------ RECORDS TO PROCESS
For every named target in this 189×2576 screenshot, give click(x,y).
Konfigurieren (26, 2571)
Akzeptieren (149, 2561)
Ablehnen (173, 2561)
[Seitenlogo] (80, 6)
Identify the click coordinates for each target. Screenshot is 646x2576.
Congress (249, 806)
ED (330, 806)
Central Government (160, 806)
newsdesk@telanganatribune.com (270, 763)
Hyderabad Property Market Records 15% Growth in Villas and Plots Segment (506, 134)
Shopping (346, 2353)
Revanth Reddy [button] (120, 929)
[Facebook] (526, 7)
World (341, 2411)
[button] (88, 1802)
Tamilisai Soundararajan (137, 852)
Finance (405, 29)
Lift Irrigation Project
------------
* _WORK ORDER_
For each line of the data that includes the word "click", return a copy of it.

* _THE COMPLETED TASK_
For every named target in this 189×2576 screenshot, give click(x,y).
Identify the click coordinates for each target. Screenshot is 646x2576.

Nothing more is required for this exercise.